In a now almost-forgotten action, the FCC in 2013 opened a proceeding to seek comment on the FCC’s indecency policies. Ironically, on April Fool’s Day of that year, the FCC released a Public Notice opening GN Docket No. 13-86 seeking comments from the public as to whether there should be changes to broadcast indecency policies. In response to that indecency Public Notice, some 102,958 comments were filed by the public.
The FCC asked in the indecency Public Notice whether the deliberate and repetitive use of expletives in a patently offensive manner should be required to find indecency, or whether simply “isolated expletives” were sufficient. The Commission stated that in any event pending any change it its policies it would continue to focus its “indecency enforcement resources on egregious cases”. To date, the FCC continues to struggling with what is indecency.
The most famous indecency standard of “I know it when I see it”, was penned in exasperation by US Supreme Court Justice Potter Stewart in 1964 to describe his threshold test for obscenity (rather than indecency) in Jacobellis v. Ohio. But the standard
clearly is insufficient when it comes to assessing on-air content that could cost a radio station tens of thousands of dollars. To say that the FCC’s indecency policies and the application of those policies throughout the years has been mercurial is an understatement.
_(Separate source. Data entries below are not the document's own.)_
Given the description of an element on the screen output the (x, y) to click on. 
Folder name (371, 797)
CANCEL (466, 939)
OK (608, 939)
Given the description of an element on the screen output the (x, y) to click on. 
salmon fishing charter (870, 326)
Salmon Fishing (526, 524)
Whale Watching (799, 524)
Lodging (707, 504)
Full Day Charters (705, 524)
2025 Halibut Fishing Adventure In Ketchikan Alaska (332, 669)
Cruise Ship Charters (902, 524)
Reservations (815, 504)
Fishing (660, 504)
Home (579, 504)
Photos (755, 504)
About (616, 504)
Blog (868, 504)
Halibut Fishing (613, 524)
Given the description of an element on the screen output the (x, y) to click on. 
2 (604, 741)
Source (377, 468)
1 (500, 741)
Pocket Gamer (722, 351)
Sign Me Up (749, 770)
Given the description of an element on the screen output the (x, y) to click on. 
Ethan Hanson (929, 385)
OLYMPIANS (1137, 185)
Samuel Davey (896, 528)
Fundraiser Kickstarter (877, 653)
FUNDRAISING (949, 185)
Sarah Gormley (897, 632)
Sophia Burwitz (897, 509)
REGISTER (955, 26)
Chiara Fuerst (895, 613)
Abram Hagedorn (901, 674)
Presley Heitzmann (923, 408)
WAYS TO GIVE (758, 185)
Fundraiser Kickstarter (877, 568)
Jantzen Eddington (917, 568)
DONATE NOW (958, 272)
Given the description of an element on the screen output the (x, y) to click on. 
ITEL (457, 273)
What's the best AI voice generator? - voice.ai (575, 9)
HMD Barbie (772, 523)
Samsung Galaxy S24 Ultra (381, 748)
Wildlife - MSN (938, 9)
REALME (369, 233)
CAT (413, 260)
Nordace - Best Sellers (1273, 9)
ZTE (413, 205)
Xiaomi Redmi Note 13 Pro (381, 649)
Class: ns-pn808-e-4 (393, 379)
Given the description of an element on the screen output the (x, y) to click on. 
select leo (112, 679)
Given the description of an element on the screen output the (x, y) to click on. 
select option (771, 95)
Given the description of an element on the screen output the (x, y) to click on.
So, what are the arguments for and against the radio station that broadcast the Head Coach’s energetic statement that unfortunately contained the “F-word”? Does that word even describe a sexual function when it is used as a derisive adjective in common speech?
If a complaint is filed at the FCC in this most recent incident, the station can argue that it was a fleeting use of the prohibited word in live coverage of a newsworthy event with no intent to imply a sexual function and was, in any event, outside the control of the radio station. But recall what the FCC would have done with Cher’s similar outburst on the 2002 Billboard’s Music Awards Show but for the Supreme Court holding that the FCC had not given proper notice of its new policy.
Despite the changes in our society and the public’s use of some four letter words to describe anything but a sexual activity, the bottom line is that the FCC’s indecency policies have not changed. The F-word being broadcast on radio could result in an FCC notice of apparent liability with the assessment of a substantial fine.